Perhaps the difference between an infant and myself is the capacity for creative spark. I do not need to rely on someone else to make known my innate contributions to the universe. I do not need to wait until someone translates my feelings in order to compare and contrast them with those around me, eventually collaborating with my brothers and sisters of humanity. I am my own flower, capable of however much blooming I opt for at the moment.

originally published on 8/20/09

2

No, no, no. I feel the need to rebel. It is not such an easy act for me, as it seems for others. To put my foot down. Either in a defiant posture or in true passion for something. I tend to hold it in, letting it out in fits and starts when the opportunity arises. I need to make more opportunities for myself. Then it might not be such an exercise in keeping the horses gated in when it comes to my heart and imagination. Let the air out of the balloon, slowly but surely.
It’s interesting to find the myriad ways of doing this. It has been one of the most personal quests I have ever undertaken. This is something few talk about, at least in my circles. People are a tad surprised about this blog, for instance.

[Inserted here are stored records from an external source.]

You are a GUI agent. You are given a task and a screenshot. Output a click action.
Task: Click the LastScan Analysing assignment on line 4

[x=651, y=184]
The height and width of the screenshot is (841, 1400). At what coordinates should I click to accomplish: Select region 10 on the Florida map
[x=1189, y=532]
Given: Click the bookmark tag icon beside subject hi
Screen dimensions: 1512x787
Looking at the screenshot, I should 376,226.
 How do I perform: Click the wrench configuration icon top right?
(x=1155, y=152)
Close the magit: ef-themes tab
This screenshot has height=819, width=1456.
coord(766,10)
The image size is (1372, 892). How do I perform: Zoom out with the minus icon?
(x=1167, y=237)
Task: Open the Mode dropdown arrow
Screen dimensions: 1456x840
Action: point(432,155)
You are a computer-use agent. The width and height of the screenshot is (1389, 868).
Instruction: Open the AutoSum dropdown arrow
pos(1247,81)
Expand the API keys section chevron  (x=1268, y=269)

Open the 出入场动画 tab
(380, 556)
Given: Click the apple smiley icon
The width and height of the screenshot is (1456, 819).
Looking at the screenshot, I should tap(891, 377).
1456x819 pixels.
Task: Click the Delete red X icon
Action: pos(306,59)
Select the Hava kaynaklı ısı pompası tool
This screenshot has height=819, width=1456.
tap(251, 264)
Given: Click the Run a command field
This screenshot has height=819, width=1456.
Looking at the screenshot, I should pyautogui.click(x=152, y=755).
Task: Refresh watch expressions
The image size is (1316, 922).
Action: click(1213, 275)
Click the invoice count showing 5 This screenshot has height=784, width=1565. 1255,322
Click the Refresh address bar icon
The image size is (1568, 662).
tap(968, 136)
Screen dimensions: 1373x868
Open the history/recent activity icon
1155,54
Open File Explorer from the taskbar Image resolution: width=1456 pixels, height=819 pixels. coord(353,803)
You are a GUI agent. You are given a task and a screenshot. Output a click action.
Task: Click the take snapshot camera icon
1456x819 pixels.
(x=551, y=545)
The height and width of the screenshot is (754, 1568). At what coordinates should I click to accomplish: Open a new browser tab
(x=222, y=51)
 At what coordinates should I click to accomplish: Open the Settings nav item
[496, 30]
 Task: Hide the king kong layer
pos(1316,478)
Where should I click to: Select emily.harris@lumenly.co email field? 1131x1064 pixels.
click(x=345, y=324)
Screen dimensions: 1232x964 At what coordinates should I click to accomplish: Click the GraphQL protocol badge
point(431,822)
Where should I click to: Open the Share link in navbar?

They didn’t know I had it in me, or had an urge to express it like so. It is rather a natural act for me to write this. It’s my exhibitionistic journal, you know. I would not have been able to foresee the usefulness and serenity this brings me at times. And that is true for many things I have dabbled in. I have to leave myself open to trying things which may seem to contrast with other aspects of my life. The greater risk seems to be too much closed-off-ed-ness, so it’s safe for me to keep my options open.

There’s also a temporal side to the experimentation. Knowing how long and how often to stay in a situation or a feeling is equally important to the acts themselves. Time can be your friend or your enemy.

originally published on 8/22/09

5

I have written many journal entries recently, on paper. I didn’t feel anybody needed to see them. It’s not like some instances when I feel the issues are too personal. It’s more a question of sharing. There’s a side of me that just really sucks at opening up. Maybe some would wonder if there is another side at all. It is possible for me to be extraordinarily open. When I feel that way, I still have a glimmer of the closed, private side in my field of perception. Likewise when I’m feeling pent up – I know there’s the other half waiting for its chance to shine through. But these appear to be equally true, valid halves of the whole. I can’t just eschew one of them on a whim. Man, I wish I could sometimes. I want them to be friends, partners, gracefully navigating through daily events and interactions, but particularly internal swings. External events are much less reliable and critical than the odd, uncharted biological hills and valleys which sear through us hour to hour. It’s quite a trick knowing when our mind, heart or body will summon up sensations which we then need to live out in some way. I am sure these are not accidental nor incidental; they have little to do with what goes on around us.